* [Text provided]
%%

“Respect your elders” is something many of us heard as children, and we grew up with the understanding that older people deserved to be treated with deference and dignity. Our older parents and grandparents have cared for us, taught us, and protected us. In their golden years, when they may need more help, it’s time for us to return the favor.
Unfortunately, many seniors are not only treated with extra care and respect, they are victimized in a variety of ways. Some are physically or mentally abused by family members or by staff in nursing homes. Some are exploited financially by people they trusted with their money. All of these behaviors fall under the umbrella of criminal elder abuse.
Michigan has a criminal elder abuse statute that discusses the forms that elder abuse, neglect and exploitation can take, and what caring people can do to help protect seniors in Michigan.
Certain actions targeted at vulnerable adults, including the elderly, are punishable as misdemeanors or felonies. A caregiver convicted of these acts can be sentenced to imprisonment, ordered to pay fines, or both.
“Vulnerable adult abuse” is described in the Michigan Penal Code. Michigan Compiled Laws § 750.145m. Vulnerable adult abuse in the first or second degree involves serious physical or mental harm. Serious physical harm is defined as “a physical injury that threatens the life of a vulnerable adult, that causes substantial bodily disfigurement, or that seriously impairs the functioning or well-being of the vulnerable adult.” Serious mental harm is defined as “a mental injury that results in a substantial alteration of mental functioning that is manifested in a visibly demonstrable manner.” Whether abuse is charged as first or second degree depends on whether the harm is intentionally (first degree) or recklessly inflicted.

%%

* [Exercises to complete]
- a) Retype the part of the text on Michigan elder abuse that opens with the words containing "Unfortunately, many seniors" and closes with "seniors in Michigan.".
- b) Answer these from the text on Michigan elder abuse:
(i) Where is "vulnerable adult abuse" described?
(ii) What sentences can a caregiver convicted of these acts receive?
(iii) What decides whether abuse is charged as first or second degree?

* [Data shown]
%%

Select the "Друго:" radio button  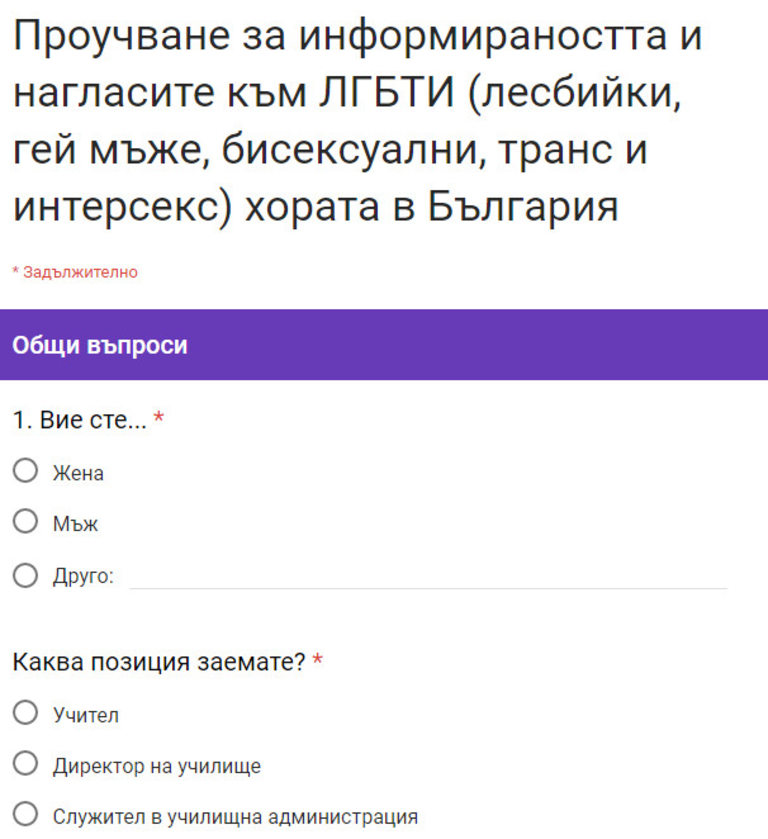point(25,575)
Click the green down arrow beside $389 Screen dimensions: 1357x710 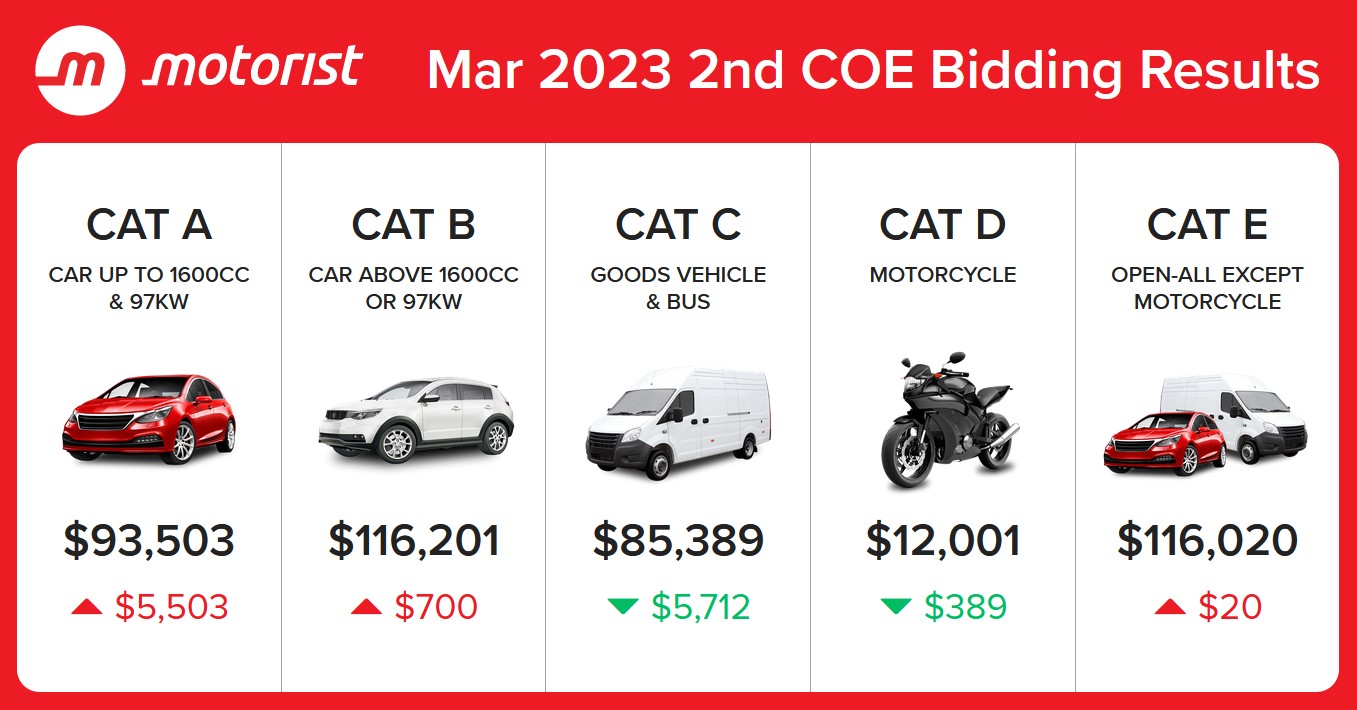tap(895, 606)
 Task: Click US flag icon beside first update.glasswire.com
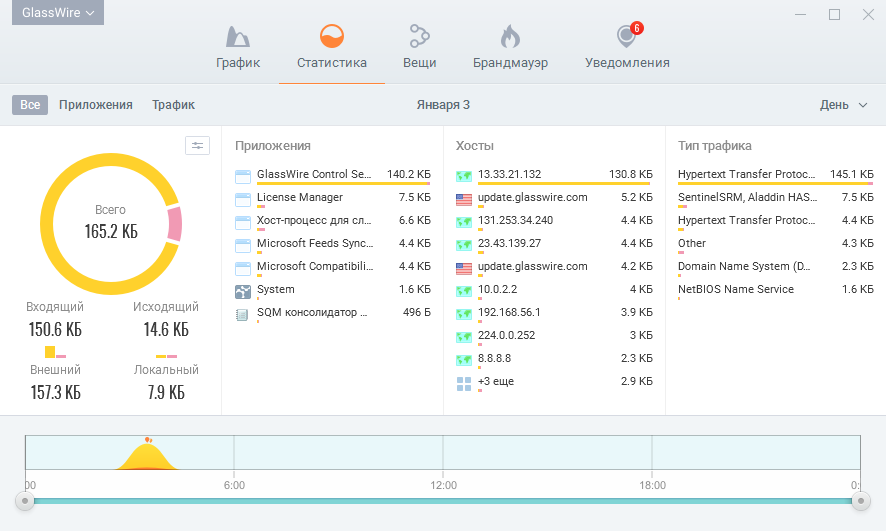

%%

* [Per-task outputs]
- a)
Unfortunately, many seniors are not only treated with extra care and respect, they are victimized in a variety of ways. Some are physically or mentally abused by family members or by staff in nursing homes. Some are exploited financially by people they trusted with their money. All of these behaviors fall under the umbrella of criminal elder abuse.
Michigan has a criminal elder abuse statute that discusses the forms that elder abuse, neglect and exploitation can take, and what caring people can do to help protect seniors in Michigan.

- b)
(i) In the Michigan Penal Code, Michigan Compiled Laws § 750.145m.
(ii) Imprisonment, fines, or both.
(iii) Whether the harm is inflicted intentionally (first degree) or recklessly (second degree).